*Trecho de origem*.
---

O ex-presidente Jair Bolsonaro (PL) ironizou Lula nas suas redes sociais ao dizer que “a picanha se transformou em pé de galinha”. A razão da crítica foi que Lula tinha defendido inicialmente uma mediação para incluir na cesta básica o frango e disse que essa era “a carne que o povo come todo dia”. “Pé de frango, pescoço de frango, peito de frango”, afirmou o petista.

Na quarta (3), o presidente da Câmara, Arthur Lira (PP-AL), sinalizou ser contrário à inclusão da carne. Ele afirmou que essa medida representaria um impacto de 0,57% na alíquota geral e disse que isso é “um preço pesado para todos os brasileiros”.

“Não tem polêmica em relação à carne, nunca houve proteína na cesta básica, nunca houve. Se couber, a gente vai ter que ver quanto essa inclusão representa na alíquota que todo mundo vai pagar”, disse.

A pressão, no entanto, segue forte para deixar as carnes em geral com alíquota zero e parlamentares nos bastidores já dão como praticamente certa a mudança.

A decisão de não colocar nenhuma carne na lista foi da equipe do ministro Fernando Haddad (Fazenda).

---

[Linhas de uma fonte de dados]

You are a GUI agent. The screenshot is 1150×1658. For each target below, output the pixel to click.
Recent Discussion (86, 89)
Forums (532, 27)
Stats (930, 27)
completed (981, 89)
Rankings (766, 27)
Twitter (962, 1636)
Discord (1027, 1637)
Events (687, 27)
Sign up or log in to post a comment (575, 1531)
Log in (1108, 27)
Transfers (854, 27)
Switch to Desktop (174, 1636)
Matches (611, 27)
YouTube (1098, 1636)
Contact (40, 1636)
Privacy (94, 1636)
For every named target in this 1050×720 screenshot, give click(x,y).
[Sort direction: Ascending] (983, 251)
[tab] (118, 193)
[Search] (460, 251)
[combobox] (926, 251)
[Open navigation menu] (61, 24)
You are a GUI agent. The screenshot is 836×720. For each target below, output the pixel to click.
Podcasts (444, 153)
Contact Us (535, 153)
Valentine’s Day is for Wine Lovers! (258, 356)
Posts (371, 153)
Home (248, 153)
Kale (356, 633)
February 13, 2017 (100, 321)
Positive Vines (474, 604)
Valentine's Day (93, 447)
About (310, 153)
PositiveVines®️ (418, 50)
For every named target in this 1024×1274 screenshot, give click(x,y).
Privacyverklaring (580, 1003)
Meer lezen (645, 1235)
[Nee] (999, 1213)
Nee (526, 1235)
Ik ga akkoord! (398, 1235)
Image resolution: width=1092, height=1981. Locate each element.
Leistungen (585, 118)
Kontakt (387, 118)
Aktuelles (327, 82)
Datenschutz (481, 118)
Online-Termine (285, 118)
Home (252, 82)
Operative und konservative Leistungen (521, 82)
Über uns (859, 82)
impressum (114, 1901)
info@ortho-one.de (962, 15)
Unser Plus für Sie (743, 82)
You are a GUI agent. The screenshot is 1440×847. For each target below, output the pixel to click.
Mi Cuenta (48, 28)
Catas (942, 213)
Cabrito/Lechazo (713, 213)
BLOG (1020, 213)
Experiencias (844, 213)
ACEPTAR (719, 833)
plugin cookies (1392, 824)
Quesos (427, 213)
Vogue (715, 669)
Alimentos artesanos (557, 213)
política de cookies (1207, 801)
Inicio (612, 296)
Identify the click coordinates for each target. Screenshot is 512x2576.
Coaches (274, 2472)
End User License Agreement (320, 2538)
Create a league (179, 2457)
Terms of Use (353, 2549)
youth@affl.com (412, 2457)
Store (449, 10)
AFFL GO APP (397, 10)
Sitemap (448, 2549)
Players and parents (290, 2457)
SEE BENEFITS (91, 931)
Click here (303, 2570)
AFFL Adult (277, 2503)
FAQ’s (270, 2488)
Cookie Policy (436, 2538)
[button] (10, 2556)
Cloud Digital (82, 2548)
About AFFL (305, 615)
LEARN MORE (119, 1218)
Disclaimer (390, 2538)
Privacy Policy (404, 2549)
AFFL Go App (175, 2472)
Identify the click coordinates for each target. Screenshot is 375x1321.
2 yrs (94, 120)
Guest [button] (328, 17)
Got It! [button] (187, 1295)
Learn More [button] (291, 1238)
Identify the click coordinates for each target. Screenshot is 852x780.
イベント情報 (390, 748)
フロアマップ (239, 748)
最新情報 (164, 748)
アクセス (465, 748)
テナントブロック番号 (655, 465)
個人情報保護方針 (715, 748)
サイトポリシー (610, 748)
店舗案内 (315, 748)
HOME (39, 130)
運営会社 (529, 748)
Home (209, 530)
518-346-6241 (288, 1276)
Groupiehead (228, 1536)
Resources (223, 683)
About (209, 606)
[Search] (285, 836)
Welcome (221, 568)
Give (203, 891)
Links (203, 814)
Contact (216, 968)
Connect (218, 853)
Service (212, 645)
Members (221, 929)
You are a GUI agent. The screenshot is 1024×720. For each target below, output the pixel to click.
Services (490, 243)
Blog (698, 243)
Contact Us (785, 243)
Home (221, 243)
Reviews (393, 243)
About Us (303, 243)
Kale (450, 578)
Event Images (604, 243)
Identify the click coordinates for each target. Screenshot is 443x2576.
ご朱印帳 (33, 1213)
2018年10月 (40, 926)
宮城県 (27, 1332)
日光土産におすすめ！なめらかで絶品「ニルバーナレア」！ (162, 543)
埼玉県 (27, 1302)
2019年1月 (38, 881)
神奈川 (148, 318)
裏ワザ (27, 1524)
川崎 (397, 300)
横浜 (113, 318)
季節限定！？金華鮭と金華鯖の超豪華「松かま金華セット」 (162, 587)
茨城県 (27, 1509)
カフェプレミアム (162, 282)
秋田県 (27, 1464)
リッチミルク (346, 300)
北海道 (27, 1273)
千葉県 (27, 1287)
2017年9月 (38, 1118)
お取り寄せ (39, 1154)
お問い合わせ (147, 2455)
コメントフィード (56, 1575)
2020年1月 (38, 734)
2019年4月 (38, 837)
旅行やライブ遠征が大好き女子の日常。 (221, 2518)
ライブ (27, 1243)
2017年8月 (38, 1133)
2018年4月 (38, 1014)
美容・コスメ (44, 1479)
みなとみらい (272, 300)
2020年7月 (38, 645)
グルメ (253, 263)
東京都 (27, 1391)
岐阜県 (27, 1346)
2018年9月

---

*Enunciado da tarefa*. Duplique, por favor, a parte do trecho sobre a carne na cesta básica que começa com as palavras que contêm "Na quarta (3), o" e termina com "certa a mudança.".

*Resposta final*.
Na quarta (3), o presidente da Câmara, Arthur Lira (PP-AL), sinalizou ser contrário à inclusão da carne. Ele afirmou que essa medida representaria um impacto de 0,57% na alíquota geral e disse que isso é “um preço pesado para todos os brasileiros”.

“Não tem polêmica em relação à carne, nunca houve proteína na cesta básica, nunca houve. Se couber, a gente vai ter que ver quanto essa inclusão representa na alíquota que todo mundo vai pagar”, disse.

A pressão, no entanto, segue forte para deixar as carnes em geral com alíquota zero e parlamentares nos bastidores já dão como praticamente certa a mudança.